Para Vitorino, uma saída, mesmo "controlada", implicaria o empe­nho de muito "capital político e diplomá­tico do país" que o ex-comissário preferi­ria utilizar de outra forma: "Forçar à mu­dança das regras do jogo e da nossa si­tuação no quadro da moeda única."

 

"Só com alguma bonomia se pode­rá falar de saídas controladas ou ordeiras", afirma, por seu lado, Daniel Bessa, diretor-geral da COTEC Portugal.

Um cenário que "qualquer português com mais de 40 anos sabe bem o que significa (com taxas de inflação próximas dos 30% e taxas de juro acima dos 30%), parecendo-me extraordinário que algum desses portugueses queira regressar a esses tempos", argumenta o eco­nomista, que é perentório: "Uma eventual saída de Portugal do euro, num fu­turo mais ou menos próxi­mo, seria, para mim, a der­rota definitiva de uma ge­ração."

 

Bola do lado da Europa

 

Francisco Louçã, professor catedrático do ISEG e ex-líder do Bloco de Esquerda, não tem dúvidas de que a saí­da do euro, "na configuração realista que hoje teria (ou seja, uma expulsão por força da Ale­manha), seria uma péssima solu­ção".

Contudo, deixa um alerta: "A crise da liderança europeia, de novo revelada no caso de Chipre, e a degradação da economia europeia tornam mais provável a desagrega­ção do euro, e é preciso prepararmo-nos para isso."

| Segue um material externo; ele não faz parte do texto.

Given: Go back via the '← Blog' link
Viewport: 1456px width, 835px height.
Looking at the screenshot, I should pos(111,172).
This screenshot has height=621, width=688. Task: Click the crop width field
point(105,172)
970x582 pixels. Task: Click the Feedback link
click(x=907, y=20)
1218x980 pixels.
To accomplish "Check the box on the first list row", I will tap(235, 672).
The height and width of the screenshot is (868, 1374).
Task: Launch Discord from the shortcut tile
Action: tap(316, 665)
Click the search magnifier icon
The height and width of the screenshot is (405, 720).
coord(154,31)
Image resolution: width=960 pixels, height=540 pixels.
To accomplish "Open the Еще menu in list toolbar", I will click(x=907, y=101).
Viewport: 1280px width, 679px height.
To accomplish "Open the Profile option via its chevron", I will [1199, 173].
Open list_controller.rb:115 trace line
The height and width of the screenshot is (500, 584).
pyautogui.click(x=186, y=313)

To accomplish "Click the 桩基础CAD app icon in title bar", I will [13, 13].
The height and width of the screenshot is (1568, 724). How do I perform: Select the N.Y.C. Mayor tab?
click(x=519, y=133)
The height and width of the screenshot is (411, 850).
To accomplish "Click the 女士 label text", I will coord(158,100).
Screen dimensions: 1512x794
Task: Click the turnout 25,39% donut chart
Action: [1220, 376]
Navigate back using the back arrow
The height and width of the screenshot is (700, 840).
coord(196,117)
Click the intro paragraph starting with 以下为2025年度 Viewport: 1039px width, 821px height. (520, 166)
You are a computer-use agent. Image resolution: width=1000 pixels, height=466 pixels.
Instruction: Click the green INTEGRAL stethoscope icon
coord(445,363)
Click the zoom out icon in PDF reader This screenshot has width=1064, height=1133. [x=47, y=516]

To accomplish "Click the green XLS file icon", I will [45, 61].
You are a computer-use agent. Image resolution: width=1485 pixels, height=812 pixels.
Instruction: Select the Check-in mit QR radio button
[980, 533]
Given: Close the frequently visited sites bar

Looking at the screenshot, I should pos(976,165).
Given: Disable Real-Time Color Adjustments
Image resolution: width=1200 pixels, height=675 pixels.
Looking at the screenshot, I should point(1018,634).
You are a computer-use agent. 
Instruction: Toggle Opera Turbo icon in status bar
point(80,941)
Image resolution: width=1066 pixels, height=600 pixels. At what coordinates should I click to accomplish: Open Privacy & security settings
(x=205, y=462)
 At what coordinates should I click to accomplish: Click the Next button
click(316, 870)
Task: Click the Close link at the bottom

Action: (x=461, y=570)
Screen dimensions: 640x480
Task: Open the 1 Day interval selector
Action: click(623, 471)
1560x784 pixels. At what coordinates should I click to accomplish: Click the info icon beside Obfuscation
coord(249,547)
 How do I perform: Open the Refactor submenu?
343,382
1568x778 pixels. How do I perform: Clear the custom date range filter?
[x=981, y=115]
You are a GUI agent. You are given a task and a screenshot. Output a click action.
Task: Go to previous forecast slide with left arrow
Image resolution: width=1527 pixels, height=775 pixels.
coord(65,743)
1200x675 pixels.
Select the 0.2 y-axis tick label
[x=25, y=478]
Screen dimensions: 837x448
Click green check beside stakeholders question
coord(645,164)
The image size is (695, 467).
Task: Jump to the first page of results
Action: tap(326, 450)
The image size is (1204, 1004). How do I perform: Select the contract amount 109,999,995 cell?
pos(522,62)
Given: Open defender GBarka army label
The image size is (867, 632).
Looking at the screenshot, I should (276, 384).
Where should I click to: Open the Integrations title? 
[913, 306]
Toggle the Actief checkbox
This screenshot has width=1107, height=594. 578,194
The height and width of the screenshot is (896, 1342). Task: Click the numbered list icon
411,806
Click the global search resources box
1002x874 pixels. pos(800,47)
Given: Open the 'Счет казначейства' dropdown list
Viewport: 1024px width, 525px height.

Por isso, "um governo de esquerda teria de estar preparado pa­ra o controlo de capitais, para renego­ciar a dívida e para todas as ameaças, incluindo a saída do euro, de modo a poder aplicar uma política para garan­tir a proteção dos salários e das pen­sões", defende.

 

Ricardo Reis também não hesita em pôr o dedo na ferida ao referir-se à Eu­ropa: "Se a política económica europeia dos últimos três anos tivesse sido mais adequada, e não tão desastrada, a ques­tão da saída do euro não estaria sequer a ser colocada.

" Para Constantin Gurd-giev, professor no Trinity College, em Dublin, a agravar-se a situação na zona euro, o preferível, de facto é "facilitar as saídas de um conjunto de países 'perifé­ricos' num jogo em que o melhor resul­tado é uma solução de cooperação en­tre todos os envolvidos".

Soluções híbri­das, como alguns defendem, "com dois sub-blocos de euro, um euro forte e um eurito de segunda classe, só oferecerão uma melhoria marginal e temporária, pois há um abismo, por exemplo, entre a Grécia e a Irlanda, além de que o con­trolo de capitais que seria necessário no sub-bloco do euro fraco agravaria ainda mais a situação a longo prazo".